While Continuity Camera is able to work wirelessly, you should take a moment to check your iPhone's battery and consider how long you plan to record. If you think there's a chance your phone may lose power before you finish, plug it in somewhere (you can even connect it to your Mac to both charge and provide the video feed) before you get started. Plugging your iPhone in to charge while Continuity Camera is already active shouldn't interrupt your recording, so don't worry too much if you have to deal with a low battery part way through your video.

What else can you do with Continuity Camera?

Aside from working as a webcam, Continuity Camera offers a couple of other media-related bells and whistles. For instance, your Mac will start to automatically recognize your iPhone as a camera input once you open a recording app (like the previously-mentioned FaceTime or PhotoBooth). So long as your iPhone is out in the open and close to your Mac, isn't moving, and is in landscape mode the connection should set itself up without any additional input.

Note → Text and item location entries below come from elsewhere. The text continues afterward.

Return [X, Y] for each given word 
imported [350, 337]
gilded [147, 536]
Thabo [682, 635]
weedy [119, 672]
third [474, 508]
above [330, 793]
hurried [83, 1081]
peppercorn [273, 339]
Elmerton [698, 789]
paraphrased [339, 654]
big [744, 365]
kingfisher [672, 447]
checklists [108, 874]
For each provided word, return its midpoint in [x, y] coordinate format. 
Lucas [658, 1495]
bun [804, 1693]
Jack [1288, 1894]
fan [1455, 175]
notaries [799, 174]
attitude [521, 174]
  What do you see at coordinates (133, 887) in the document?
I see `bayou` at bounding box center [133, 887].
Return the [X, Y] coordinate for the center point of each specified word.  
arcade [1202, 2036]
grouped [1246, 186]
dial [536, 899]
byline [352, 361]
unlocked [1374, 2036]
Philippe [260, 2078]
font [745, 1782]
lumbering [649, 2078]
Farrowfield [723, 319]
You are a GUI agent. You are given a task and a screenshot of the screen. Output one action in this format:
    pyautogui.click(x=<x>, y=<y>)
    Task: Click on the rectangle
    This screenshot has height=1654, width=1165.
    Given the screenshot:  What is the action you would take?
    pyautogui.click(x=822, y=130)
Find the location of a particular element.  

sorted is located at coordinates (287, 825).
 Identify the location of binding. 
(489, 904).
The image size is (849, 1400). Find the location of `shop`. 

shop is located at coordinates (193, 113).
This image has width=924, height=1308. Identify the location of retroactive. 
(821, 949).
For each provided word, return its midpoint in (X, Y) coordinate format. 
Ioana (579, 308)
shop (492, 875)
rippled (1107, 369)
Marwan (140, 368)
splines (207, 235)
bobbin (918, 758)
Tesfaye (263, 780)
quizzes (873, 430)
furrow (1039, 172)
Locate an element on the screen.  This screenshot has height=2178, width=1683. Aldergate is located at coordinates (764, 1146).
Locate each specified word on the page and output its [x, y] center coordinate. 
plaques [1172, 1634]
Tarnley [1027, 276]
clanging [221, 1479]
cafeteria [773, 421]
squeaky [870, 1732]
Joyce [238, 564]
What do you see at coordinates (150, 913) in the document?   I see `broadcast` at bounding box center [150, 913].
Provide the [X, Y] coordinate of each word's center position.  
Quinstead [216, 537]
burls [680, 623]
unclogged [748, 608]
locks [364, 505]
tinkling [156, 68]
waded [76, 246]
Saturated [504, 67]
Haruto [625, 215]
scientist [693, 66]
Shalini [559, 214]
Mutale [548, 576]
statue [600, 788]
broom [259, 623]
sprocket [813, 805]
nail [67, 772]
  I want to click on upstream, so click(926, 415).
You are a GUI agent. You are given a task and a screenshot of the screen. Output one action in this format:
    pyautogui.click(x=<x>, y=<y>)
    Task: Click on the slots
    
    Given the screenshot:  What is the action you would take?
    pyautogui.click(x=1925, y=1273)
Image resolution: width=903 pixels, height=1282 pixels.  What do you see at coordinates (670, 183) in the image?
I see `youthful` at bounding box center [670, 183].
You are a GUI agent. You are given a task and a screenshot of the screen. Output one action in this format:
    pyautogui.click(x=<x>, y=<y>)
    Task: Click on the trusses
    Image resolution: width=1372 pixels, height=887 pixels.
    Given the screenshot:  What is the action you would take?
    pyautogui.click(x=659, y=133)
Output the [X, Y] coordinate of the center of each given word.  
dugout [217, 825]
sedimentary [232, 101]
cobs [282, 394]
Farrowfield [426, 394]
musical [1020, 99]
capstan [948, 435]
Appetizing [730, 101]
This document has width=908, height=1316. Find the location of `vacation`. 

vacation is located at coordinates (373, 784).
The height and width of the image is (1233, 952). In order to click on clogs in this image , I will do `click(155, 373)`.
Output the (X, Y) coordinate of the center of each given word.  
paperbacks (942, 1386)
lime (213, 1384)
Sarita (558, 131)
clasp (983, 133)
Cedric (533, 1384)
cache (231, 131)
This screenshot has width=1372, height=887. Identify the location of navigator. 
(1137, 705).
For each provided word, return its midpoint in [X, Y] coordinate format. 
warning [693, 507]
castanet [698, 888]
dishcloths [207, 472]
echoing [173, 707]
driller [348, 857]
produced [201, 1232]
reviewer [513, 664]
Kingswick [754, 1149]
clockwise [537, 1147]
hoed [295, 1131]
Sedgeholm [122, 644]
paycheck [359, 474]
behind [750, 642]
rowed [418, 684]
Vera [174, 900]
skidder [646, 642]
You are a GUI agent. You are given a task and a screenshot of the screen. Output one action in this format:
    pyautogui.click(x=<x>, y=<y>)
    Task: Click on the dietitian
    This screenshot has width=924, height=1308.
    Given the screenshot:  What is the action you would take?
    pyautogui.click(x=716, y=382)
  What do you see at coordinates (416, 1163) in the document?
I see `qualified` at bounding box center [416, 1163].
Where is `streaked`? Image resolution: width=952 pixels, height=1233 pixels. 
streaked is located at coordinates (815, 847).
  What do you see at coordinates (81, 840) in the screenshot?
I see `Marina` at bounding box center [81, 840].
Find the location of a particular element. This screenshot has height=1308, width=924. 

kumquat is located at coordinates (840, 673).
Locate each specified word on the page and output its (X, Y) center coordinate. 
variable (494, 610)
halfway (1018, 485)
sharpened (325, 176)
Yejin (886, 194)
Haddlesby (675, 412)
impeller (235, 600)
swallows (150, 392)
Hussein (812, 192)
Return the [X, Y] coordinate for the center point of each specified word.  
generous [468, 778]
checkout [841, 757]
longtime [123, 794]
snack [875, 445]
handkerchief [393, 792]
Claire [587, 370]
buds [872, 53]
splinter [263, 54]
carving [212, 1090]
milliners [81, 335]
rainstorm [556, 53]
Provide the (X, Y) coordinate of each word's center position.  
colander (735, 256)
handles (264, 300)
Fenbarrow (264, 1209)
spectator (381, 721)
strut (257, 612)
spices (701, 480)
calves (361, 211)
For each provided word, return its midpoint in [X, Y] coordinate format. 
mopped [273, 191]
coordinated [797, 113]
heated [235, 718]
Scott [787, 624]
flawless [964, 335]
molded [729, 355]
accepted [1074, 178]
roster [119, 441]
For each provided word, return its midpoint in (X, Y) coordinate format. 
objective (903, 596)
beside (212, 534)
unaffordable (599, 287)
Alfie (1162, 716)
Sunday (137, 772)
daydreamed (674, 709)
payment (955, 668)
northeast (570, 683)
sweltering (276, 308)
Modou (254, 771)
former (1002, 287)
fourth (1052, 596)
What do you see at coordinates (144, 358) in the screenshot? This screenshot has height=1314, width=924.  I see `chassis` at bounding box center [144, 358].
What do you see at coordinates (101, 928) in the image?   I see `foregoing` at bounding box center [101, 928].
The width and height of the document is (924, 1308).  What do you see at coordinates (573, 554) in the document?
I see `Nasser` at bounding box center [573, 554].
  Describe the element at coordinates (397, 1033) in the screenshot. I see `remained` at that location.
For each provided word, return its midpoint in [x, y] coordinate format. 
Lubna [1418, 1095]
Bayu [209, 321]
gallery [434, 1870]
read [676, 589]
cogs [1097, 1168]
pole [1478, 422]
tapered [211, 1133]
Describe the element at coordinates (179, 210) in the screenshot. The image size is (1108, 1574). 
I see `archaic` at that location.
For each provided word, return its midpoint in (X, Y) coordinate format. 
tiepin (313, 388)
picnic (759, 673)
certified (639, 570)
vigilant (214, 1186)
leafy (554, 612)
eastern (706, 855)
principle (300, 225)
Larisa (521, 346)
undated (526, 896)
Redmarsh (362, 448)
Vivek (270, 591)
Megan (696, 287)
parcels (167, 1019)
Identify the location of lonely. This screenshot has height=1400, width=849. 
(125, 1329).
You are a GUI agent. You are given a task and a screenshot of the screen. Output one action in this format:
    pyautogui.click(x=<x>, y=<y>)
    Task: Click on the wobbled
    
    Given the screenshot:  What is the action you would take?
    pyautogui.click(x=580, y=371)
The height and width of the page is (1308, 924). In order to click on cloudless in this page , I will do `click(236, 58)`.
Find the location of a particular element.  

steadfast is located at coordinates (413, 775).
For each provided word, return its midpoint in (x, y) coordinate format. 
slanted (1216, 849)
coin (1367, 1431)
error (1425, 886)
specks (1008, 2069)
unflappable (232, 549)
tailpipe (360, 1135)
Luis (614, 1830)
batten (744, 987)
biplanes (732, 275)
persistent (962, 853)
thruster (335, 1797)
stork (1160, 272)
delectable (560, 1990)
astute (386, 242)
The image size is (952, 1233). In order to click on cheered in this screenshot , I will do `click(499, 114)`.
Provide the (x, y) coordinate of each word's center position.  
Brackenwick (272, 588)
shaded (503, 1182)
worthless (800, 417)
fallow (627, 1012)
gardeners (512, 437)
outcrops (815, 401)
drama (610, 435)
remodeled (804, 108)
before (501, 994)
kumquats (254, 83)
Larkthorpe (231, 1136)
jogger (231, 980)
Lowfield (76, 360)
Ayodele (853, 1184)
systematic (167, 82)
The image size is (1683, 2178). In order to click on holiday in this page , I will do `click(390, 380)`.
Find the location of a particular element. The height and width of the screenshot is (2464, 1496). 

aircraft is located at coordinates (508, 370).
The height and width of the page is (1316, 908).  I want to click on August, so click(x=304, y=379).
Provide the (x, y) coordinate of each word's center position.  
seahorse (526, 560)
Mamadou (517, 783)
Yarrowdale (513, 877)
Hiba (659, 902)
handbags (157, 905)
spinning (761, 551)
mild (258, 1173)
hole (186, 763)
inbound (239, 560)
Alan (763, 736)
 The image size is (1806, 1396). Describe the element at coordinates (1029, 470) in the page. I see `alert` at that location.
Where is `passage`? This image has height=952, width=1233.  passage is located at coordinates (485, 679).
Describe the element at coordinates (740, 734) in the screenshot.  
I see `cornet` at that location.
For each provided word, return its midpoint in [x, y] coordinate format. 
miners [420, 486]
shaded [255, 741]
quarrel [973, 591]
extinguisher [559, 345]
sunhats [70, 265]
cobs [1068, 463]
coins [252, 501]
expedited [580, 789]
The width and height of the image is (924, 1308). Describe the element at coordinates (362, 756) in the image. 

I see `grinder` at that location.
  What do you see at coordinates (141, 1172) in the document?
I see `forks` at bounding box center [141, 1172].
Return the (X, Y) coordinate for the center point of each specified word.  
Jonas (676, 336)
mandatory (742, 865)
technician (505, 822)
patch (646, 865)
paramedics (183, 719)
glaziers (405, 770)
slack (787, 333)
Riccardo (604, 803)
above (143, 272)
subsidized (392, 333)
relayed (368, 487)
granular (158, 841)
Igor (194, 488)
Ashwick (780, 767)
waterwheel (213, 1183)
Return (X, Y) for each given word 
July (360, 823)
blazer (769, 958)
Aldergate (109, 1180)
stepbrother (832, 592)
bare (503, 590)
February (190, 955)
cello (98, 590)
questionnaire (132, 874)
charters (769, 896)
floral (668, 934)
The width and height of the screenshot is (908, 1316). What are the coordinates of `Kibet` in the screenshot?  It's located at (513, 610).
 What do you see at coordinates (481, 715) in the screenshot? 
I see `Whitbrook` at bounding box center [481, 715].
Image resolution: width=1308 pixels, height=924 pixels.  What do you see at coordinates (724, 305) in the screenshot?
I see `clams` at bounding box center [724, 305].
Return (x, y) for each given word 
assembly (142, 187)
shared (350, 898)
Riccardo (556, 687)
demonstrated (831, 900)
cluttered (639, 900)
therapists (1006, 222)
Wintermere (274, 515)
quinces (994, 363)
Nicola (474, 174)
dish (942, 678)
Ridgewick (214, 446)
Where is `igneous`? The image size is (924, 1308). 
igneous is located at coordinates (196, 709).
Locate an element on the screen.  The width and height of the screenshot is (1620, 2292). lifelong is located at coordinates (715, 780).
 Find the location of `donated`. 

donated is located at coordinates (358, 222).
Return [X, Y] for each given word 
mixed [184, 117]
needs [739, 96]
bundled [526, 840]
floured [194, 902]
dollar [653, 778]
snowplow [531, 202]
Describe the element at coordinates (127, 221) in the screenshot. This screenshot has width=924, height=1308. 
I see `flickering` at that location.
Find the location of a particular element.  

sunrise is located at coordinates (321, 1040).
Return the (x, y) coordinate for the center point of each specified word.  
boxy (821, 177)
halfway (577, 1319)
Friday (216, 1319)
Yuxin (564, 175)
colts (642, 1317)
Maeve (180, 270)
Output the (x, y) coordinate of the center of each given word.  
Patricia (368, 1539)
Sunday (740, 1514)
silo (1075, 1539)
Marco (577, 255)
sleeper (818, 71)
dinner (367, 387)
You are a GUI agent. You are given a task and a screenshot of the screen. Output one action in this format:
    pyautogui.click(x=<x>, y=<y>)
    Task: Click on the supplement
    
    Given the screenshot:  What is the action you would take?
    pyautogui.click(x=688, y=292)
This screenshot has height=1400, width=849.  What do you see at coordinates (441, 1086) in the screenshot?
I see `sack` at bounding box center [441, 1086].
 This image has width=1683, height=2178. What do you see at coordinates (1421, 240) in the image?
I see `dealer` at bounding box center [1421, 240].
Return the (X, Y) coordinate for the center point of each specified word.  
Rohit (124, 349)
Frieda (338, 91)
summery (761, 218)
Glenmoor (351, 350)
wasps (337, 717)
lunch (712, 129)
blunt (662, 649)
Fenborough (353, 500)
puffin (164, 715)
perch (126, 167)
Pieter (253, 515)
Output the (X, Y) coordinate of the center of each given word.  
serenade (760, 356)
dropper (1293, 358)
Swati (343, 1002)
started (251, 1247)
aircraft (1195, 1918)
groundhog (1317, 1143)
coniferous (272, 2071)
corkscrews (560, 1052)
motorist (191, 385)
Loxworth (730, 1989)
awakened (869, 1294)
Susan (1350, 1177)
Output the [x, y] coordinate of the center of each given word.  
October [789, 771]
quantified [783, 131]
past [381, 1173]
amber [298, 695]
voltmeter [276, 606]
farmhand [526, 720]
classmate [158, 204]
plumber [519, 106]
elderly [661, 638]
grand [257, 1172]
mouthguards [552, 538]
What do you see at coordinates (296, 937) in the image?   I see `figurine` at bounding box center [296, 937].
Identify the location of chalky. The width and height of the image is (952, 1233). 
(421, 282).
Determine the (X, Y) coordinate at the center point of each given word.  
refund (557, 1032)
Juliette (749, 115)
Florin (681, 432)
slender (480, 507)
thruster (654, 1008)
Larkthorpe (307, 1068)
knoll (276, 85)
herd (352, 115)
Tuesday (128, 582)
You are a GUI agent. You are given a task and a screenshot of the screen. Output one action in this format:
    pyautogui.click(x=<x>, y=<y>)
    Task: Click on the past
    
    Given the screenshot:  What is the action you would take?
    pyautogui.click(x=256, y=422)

Another thing you can do with Continuity Camera once it's set up is add various visual effects (via Apple) directly through Control Center on your Mac. And the same applies to Desk View (via Apple), which will simultaneously display your face and whatever's in front of you (i.e., on your desk) while simulating a top-down view of what's on your desk.

You will need to set up your iPhone in a particular fashion in order for Desk View to work properly. Apple recommends using a stand accessory of some kind to mount the iPhone to your Mac's screen for the best angle, though something like a tripod on a down-angle may also work.

Troubleshooting Continuity Camera

In the event that you try to use Continuity Camera and, well, can't, Apple does have some suggestions for sorting the problem out. First and foremost, make sure your devices meet the requirements in the first place — if they don't, it's not going to work and further attempts to get it running will only waste your time. Beyond that, plug your iPhone directly into your Mac to make sure it's able to be recognized; if it already is plugged in, disconnect it and plug it back in again.

Assuming none of that takes care of the problem, it's time to dive into your Settings:

  • Verify that both devices are connected to your Apple ID (via Apple).
  • Make sure you have Bluetooth, Wi-Fi, and two-factor authentication turned on for both your iPhone and your Mac.
  • Keep both devices close to each other — Apple recommends within 30 feet — and be mindful of obstructions that might disrupt the wireless signal.
  • On your iPhone, open Settings > General > AirPlay & Handoff and see if Continuity Camera Webcam is turned on.
  • Double-check to see that your iPhone sees your Mac as a "trusted computer" (via Apple).
  • Look to see if your iPhone's cellular connection or your Mac's internet connection (or both) is being shared with anyone or anything else, and break those connections if possible.